Mais cet activiste, qui est journaliste de formation, a particulièrement été interpellé par le constat, établi par l'ONG, de "la réduction de l'espace civique" dans beaucoup de pays du Sahel, certains prenant prétexte de la lutte contre le terrorisme.
"Moins les gens pourront s'exprimer oralement, verbalement, moins ils pourront exprimer leurs frustrations et leur indignation, plus ils seront tentés d'avoir recours à ces solutions extrêmes. S'ils ne peuvent pas s'exprimer par la démocratie, donc la liberté d'expression ou le vote démocratique normal, ils le feront autrement", a estimé Papa Ismaïla Dieng.
Pour lui, les dirigeants sahéliens tentés par les restrictions des libertés d'expression, de manifestation ou d'accès à Internet gagneraient à laisser leurs citoyens s'exprimer, afin de désamorcer de futures tensions sociales avec violences mais aussi favoriser une meilleure gouvernance.
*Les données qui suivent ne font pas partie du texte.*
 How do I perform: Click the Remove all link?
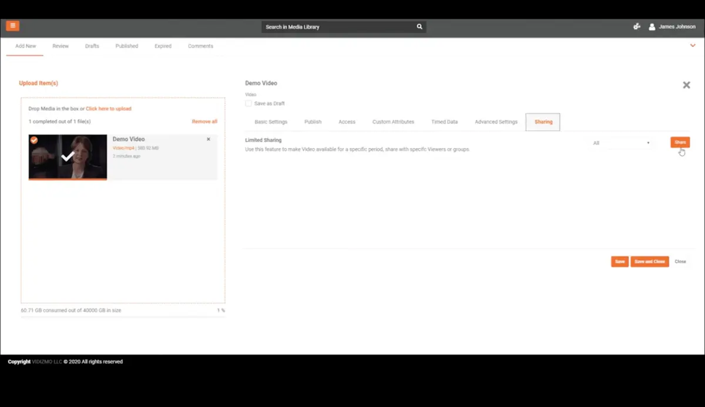pos(204,122)
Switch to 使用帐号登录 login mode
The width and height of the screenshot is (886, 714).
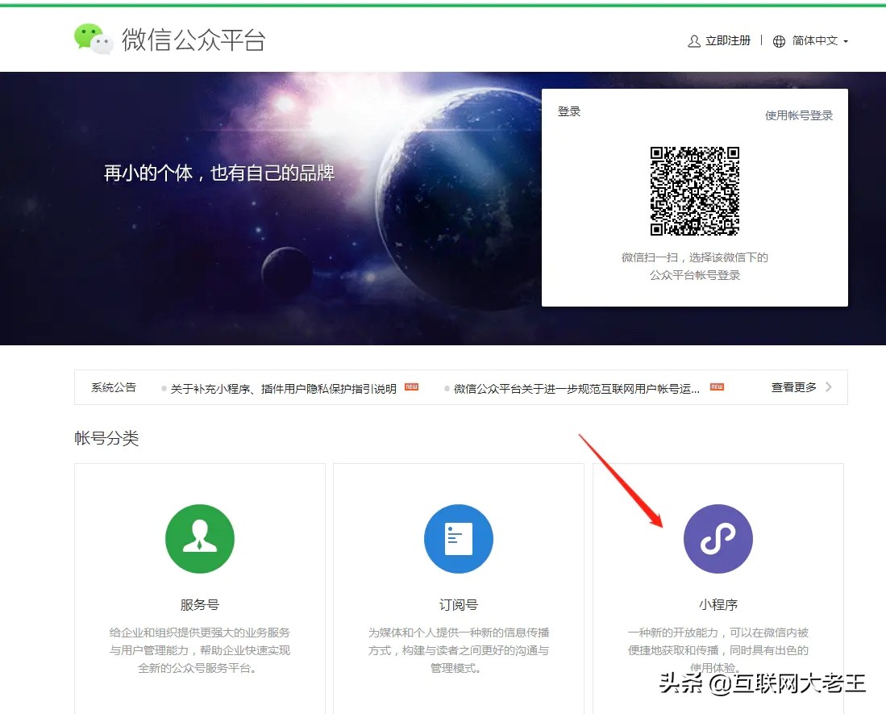click(798, 115)
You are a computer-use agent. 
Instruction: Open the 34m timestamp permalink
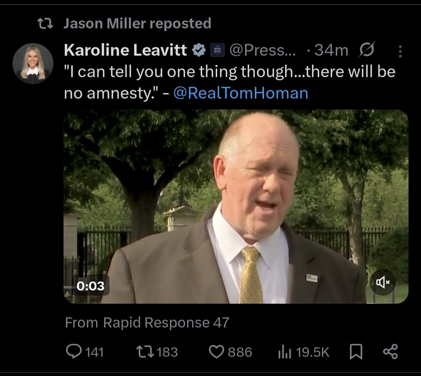tap(331, 50)
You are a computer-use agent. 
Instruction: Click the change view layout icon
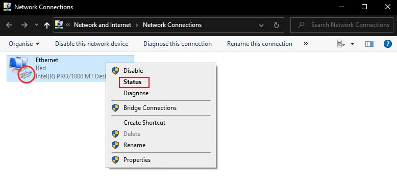tap(341, 44)
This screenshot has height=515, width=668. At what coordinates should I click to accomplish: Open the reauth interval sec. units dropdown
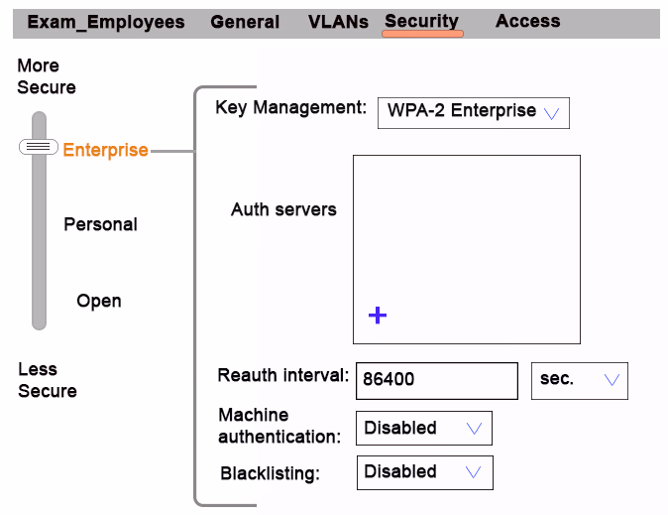click(580, 381)
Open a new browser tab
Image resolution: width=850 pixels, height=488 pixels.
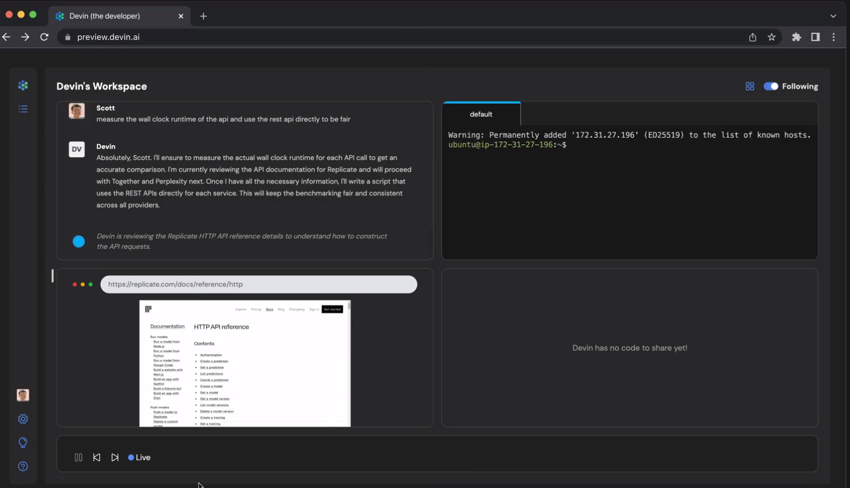point(203,16)
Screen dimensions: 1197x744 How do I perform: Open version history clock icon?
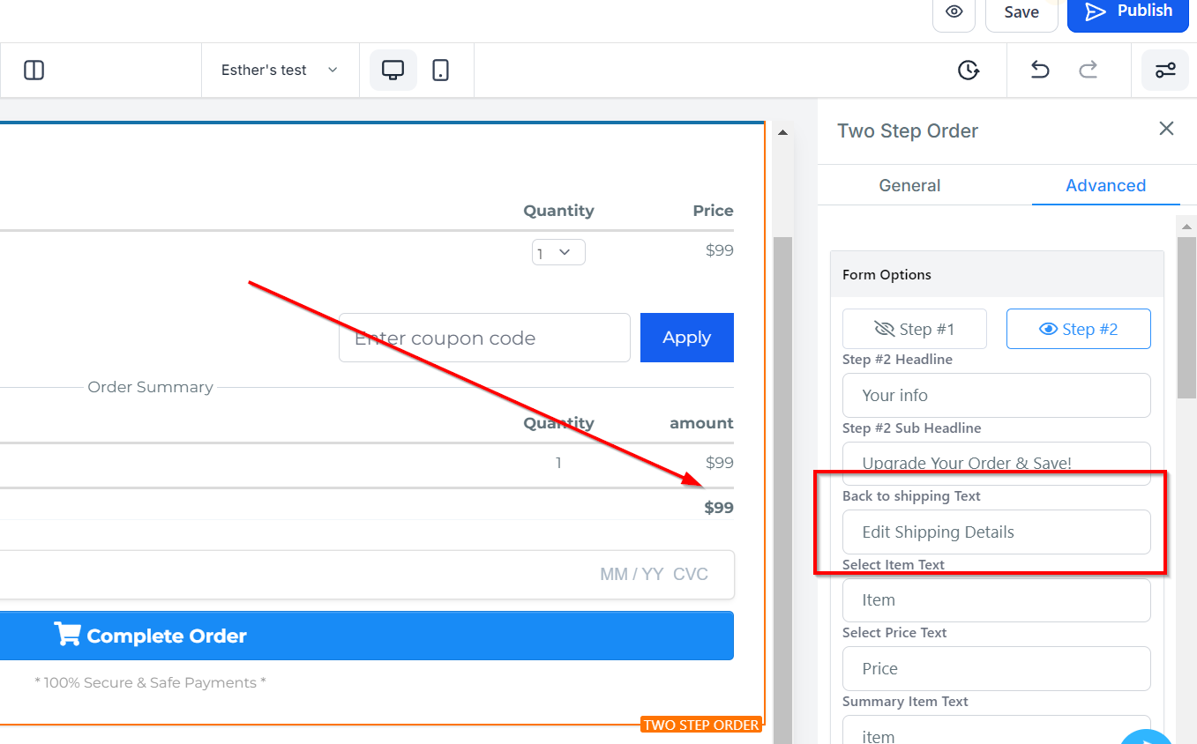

"Dans beaucoup de pays, les crises sécuritaires, de rébellion et autres, sont parties de questions politiques. Laisser s'exprimer les citoyens permet de savoir quelles sont leurs aspirations et, ainsi, d'arriver à anticiper certaines choses (...). Il vaut mieux les laisser s'exprimer et les écouter surtout, et ainsi, pouvoir trouver des solutions ensemble, gouvernements et populations", a insisté l'activiste.
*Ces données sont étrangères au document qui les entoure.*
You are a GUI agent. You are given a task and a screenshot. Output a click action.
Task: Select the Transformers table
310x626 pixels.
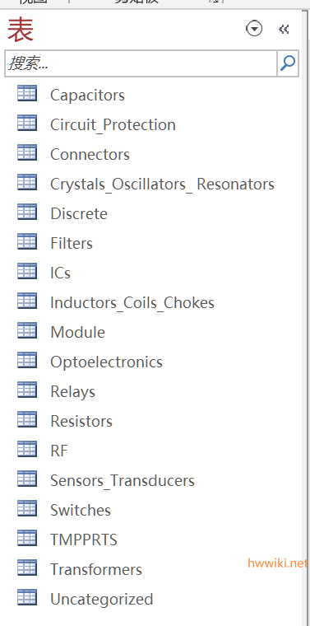tap(96, 569)
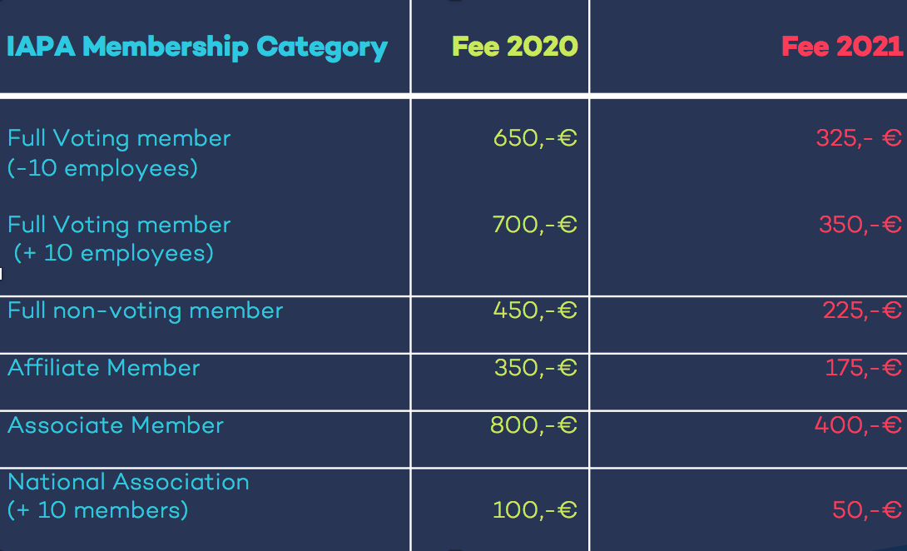Click the 400,-€ fee value
The width and height of the screenshot is (907, 551).
click(858, 425)
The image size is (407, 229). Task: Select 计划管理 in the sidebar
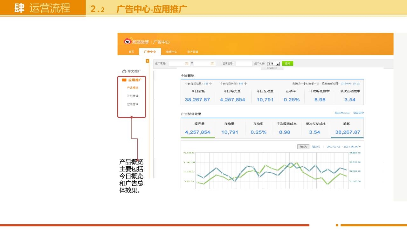tap(133, 96)
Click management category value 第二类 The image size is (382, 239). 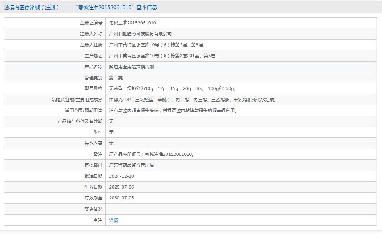click(x=116, y=78)
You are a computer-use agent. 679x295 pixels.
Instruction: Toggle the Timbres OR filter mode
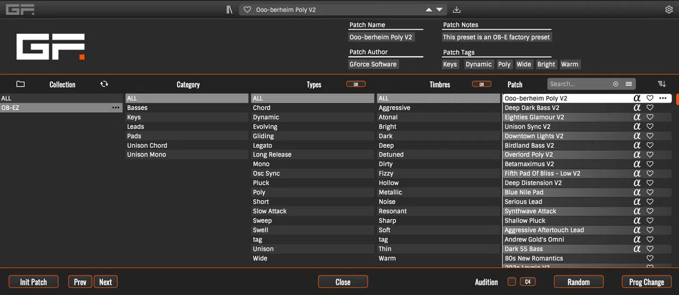click(x=482, y=84)
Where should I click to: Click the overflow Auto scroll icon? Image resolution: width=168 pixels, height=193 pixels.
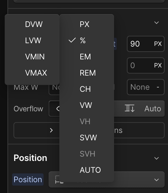[x=130, y=108]
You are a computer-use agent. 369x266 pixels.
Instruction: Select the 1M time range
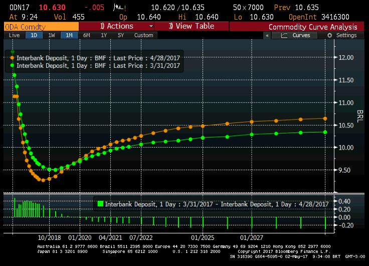click(x=69, y=35)
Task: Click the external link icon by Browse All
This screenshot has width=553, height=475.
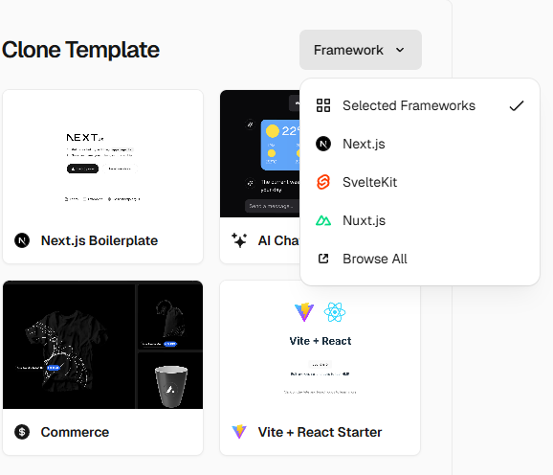Action: (323, 259)

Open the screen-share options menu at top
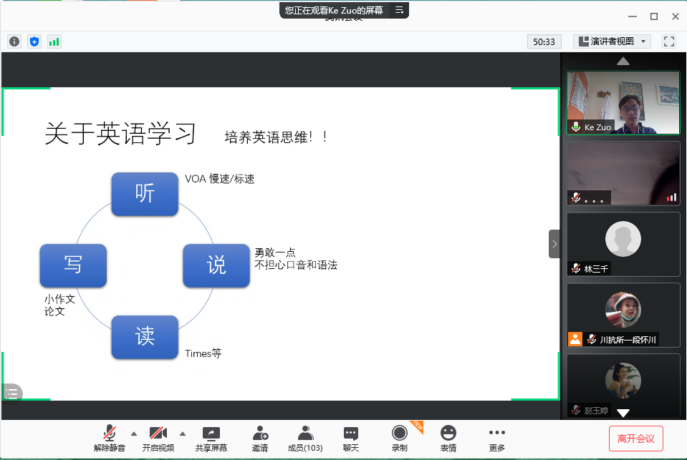pos(400,10)
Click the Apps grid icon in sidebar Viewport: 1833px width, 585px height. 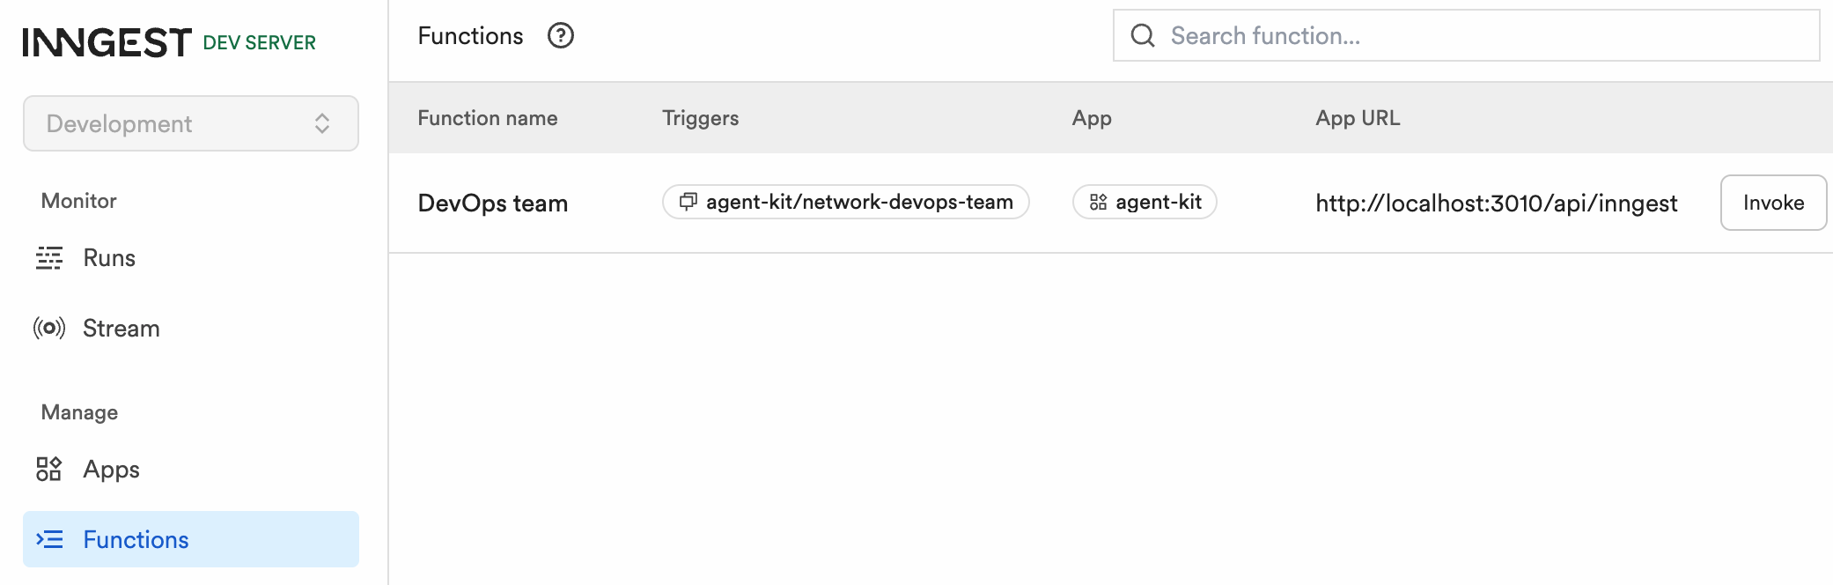tap(49, 469)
Dans son rapport, Oxfam formule une série de recommandations, en invitant les États et organisations de la région ainsi que leurs partenaires et la communauté internationale à "repenser leurs approches" et privilégier "la lutte contre les inégalités". Elle leur suggère notamment de mettre en place des "politiques fiscales progressives" et justes"; d'investir dans l'éducation, la santé, la protection sociale, d'adopter "des politiques agricoles et d'élevage justes et équitables". Elle les exhorte aussi à se doter de "politiques rapides d'adaptation aux changements climatiques", de protéger l'espace civique et permettre à tous les citoyens de participer "activement à la vie publique et politique", entre autres recommandations.